Ich blieb allein mit ihr. Ich war der einzige Zeuge neben ihr für einige Augenblicke: das schien mir eine unschätzbare Gunst, gleich als ob Sie mir ihr Herz erschlossen hätte. In ihren Zügen, in ihrer Haltung, den geringsten Bewegungen glaubte ich ähnliche Dinge zu lesen, wie sie vor einem Augenblicke in mir vorgingen. Geheimnißsüße Augenblicke! Augenblicke wonniger Stille, wo mein Herz in der Wirklichkeit einige Bilder meines Traumes fand!

Zum ersten Male sah ich sie so nahe und konnte mich an dem Zauber weiden, den ich in ihr entdeckte. Daß ich es nicht in diese Zeilen hauchen, es nicht malen kann, wie sie mir erschien! Und die Bibliothek meines Oheims schien ein Wunderrahmen zu sein, der ihre glänzende Schönheit noch erhöhte. Die ehrwürdigen Bücher, die Reihenfolge der Alter vertretend, auf den staubigen Gestellen, der alterthümliche Duft, das studirzimmerliche Schweigen und mitten darin diese junge Blume voll Frische und Leben... das sind Dinge, die sich nicht in Worte fassen lassen.

So lange hatte sie aufrecht gestanden und ging jetzt, sich neben dem Fenster auf den Lehnsessel meines Oheims niederzusetzen. Sie stützte die Wange auf die schöne Hand und sendete den Blick nachdenklich-schwermüthig gen Himmel; ein Lächeln flog leicht wie der Odem über ihre Lippen. Dann streiften ihre Blicke nachlässig über den dicken Folianten, von dem mein Oheim aufgestanden war. Nach und nach blieben sie darauf haften, ihr bescheidenes Antlitz überzog lebhafte Röthe und eine steigende Theilnahme malte sich darauf. Ich hab' es! rief in diesem Augenblicke mein Oheim Tom; sie erhob sich, ohne jedoch die Augen von dem Folianten abzuwenden, bis mein Onkel in die Bibliothek getreten war.

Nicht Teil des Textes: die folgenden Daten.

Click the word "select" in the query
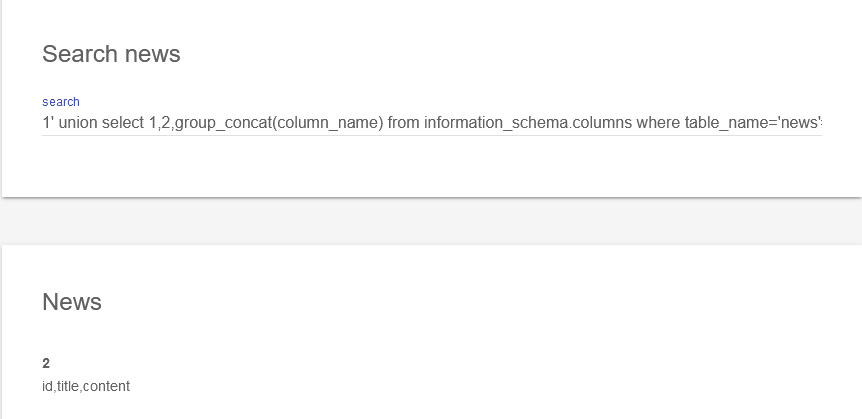The height and width of the screenshot is (419, 862). tap(123, 123)
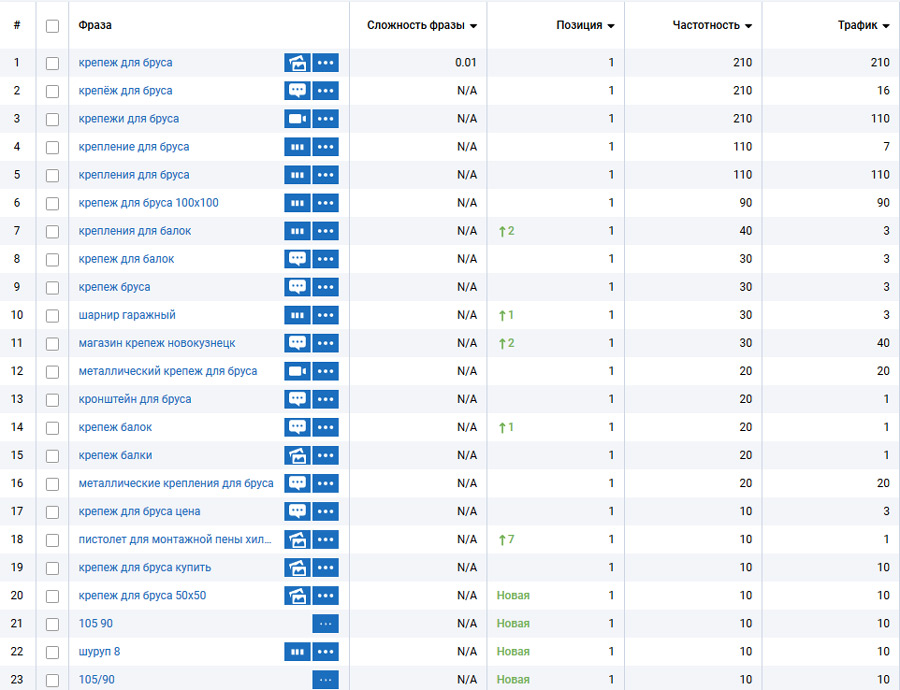Expand 'Трафик' column sort options
900x690 pixels.
click(x=863, y=26)
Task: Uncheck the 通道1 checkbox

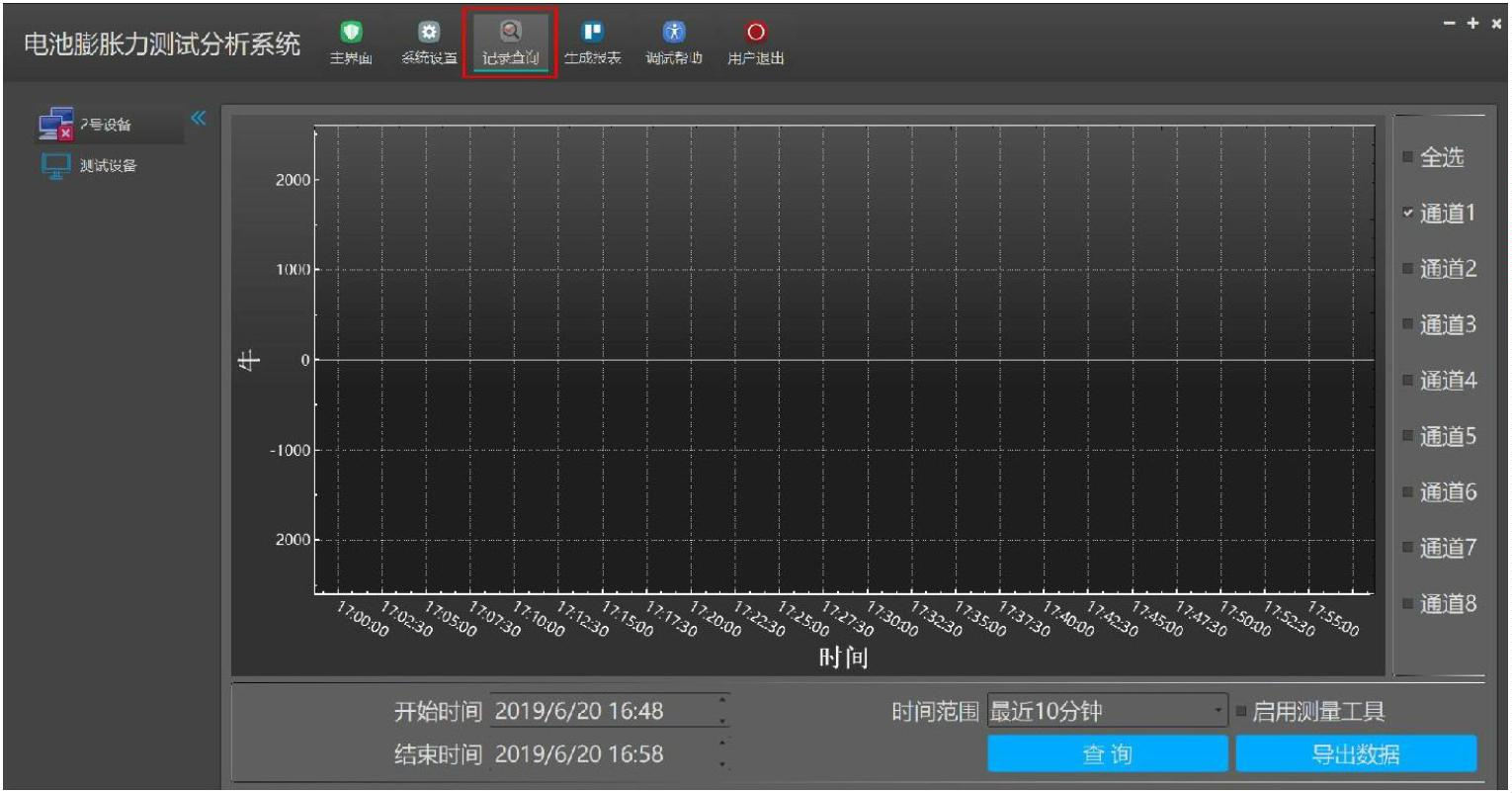Action: click(1407, 213)
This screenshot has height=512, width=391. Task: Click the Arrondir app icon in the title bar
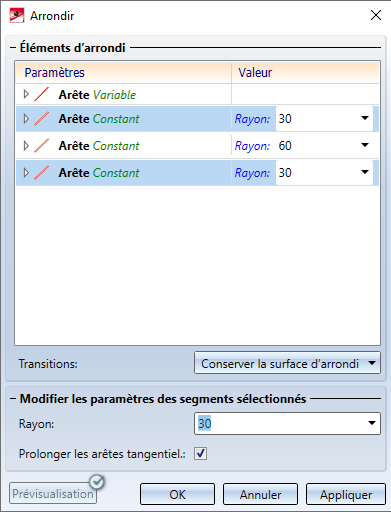[17, 16]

Da ist es! Das hat Mühe gekostet. Ich schenke es Ihnen wegen Ihrer Liebe zu dem Hebräischen, ich behalte das andere, das für mich größern Werth hat, weil ich sehr auf den Text halte. Dieses mit dem Saffianbandepaßt besser für Ihre zarten Finger; nehmen Sie es und erinnern Sie sich dabei an den Doktor Tom.

Sie sind zu gütig, mein Herr. Ich nehme Ihr schönes Buch an und werde immer Ihrer gedenken, obschon ich nicht hoffen darf, daß ich Sie wieder besuchen werde.

Ja, sagte mein Onkel lächelnd, aus Furcht vor dem bösen Neffen. Gut, daß ich darauf komme, ich hätte den meinigen fast vergessen... Leben Sie wohl, auf Wiedersehen.

Er gab ihr das Geleit. Bereits war der Foliant, welcher ihre Blicke gefesselt hatte, in meinem Besitz; allein ich zitterte, mein Oheim möchte mir nicht Zeit genug gönnen zu entschlüpfen, glücklicherweise hatte er die Thüre des Seitengemachs offen gelassen; ich stürzte hier hinein. Im Nu war mein Buch in Sicherheit; die Kleiderpuppe unter dem Bett und ich auf demselben, wo ich meinen guten Oheim Tom erwartete, der gleich darauf eintrat.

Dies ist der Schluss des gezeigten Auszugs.